# Atomic transition probabilities for UV and blue lines of Fe II and   abundance determinations in the photospheres of the Sun and metal-poor star   HD 84937

**Authors:** E. A. Den Hartog, J. E. Lawler, C. Sneden, J. J. Cowan, and A., Brukhovesky

arXiv: 1907.11760 · 2019-08-21

## TL;DR

This study provides new atomic transition probabilities for Fe II UV and blue lines, enabling more accurate iron abundance measurements in the Sun and a metal-poor star, HD 84937.

## Contribution

It reports new branching fractions and transition probabilities for Fe II lines, improving atomic data for astrophysical abundance analyses.

## Key findings

- Consistent solar Fe abundance of 7.46 +/- 0.03 from eight blue lines.
- Fe abundance in HD 84937 determined as 5.26 +/- 0.01, aligning with previous estimates.
- New atomic data enhances accuracy of stellar iron abundance measurements.

## Abstract

We report new branching fractions for 121 UV lines from the low-lying odd-parity levels of Fe II belonging to the z6Do, z6Fo, z6Po, z4Fo, z4Do and z4Po terms of the 3d6(5D)4p configuration. These lines range in wavelength from 2250 - 3280 {\AA} and originate in levels ranging in energy from 38459 - 47626 cm-1. In addition, we report branching fractions for 10 weak blue lines connecting to the z4Do term which range in wavelength from 4173 - 4584 {\AA}. The BFs are combined with radiative lifetimes from the literature to determine transition probabilities and log(gf) values. Comparison is made to selected experimental and theoretical data from the literature.
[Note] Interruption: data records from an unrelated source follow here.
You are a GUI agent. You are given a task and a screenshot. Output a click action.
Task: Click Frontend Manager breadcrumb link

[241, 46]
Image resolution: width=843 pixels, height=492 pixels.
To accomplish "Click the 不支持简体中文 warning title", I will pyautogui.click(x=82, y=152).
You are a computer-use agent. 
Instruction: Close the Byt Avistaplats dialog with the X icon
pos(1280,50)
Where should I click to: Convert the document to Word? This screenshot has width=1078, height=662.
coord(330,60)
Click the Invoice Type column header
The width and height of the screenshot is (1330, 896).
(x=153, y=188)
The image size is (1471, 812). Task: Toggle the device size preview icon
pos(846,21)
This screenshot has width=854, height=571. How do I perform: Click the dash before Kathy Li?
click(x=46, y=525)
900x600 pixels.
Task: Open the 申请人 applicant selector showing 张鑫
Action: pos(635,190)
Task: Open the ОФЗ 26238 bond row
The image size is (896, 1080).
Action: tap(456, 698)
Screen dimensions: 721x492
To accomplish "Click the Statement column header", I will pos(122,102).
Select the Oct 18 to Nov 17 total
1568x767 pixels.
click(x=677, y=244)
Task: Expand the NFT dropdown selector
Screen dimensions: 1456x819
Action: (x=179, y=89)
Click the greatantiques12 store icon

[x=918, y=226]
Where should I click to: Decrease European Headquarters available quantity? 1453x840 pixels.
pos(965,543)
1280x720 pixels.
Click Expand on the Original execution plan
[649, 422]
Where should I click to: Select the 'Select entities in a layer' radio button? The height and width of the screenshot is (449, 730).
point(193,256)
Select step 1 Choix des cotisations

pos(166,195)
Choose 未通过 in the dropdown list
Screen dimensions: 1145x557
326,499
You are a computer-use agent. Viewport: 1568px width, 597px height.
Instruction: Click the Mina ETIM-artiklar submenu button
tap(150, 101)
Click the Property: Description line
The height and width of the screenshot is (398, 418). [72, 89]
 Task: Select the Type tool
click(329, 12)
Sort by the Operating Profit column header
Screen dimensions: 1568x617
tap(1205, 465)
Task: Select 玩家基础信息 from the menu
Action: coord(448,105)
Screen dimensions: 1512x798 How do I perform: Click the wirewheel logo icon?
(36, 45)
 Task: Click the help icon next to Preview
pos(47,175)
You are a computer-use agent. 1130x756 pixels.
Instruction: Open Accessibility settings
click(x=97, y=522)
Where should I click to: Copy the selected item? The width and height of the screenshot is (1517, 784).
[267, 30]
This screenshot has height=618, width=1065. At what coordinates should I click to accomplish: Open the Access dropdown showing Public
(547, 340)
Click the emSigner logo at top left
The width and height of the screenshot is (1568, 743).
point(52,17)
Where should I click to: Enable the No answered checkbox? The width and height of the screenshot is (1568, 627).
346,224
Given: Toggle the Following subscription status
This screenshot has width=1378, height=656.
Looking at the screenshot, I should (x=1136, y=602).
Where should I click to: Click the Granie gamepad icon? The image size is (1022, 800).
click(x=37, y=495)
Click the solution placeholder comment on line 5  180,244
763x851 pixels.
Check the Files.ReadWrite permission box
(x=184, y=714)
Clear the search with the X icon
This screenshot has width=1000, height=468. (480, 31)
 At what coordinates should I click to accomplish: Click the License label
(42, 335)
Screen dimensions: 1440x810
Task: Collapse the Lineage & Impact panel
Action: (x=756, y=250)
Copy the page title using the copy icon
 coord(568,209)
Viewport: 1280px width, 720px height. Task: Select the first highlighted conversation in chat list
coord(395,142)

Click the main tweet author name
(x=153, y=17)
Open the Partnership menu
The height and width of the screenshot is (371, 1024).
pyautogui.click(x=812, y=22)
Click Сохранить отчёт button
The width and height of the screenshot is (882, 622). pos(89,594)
Our new data are applied to iron abundance determinations in the Sun and in metal-poor star HD 84937. For the Sun, eight blue lines yield log {\epsilon}(Fe) = 7.46 +/- 0.03, in agreement with standard solar abundance estimates. For HD 84937 the observable wavelength range extends to the vacuum UV ({\lambda} >= 2327 {\AA}), and from 75 lines we derive log {\epsilon}(Fe) = 5.26 +/- 0.01 ({\sigma} = 0.07), near to the metallicity estimates of past HD 84937 studies.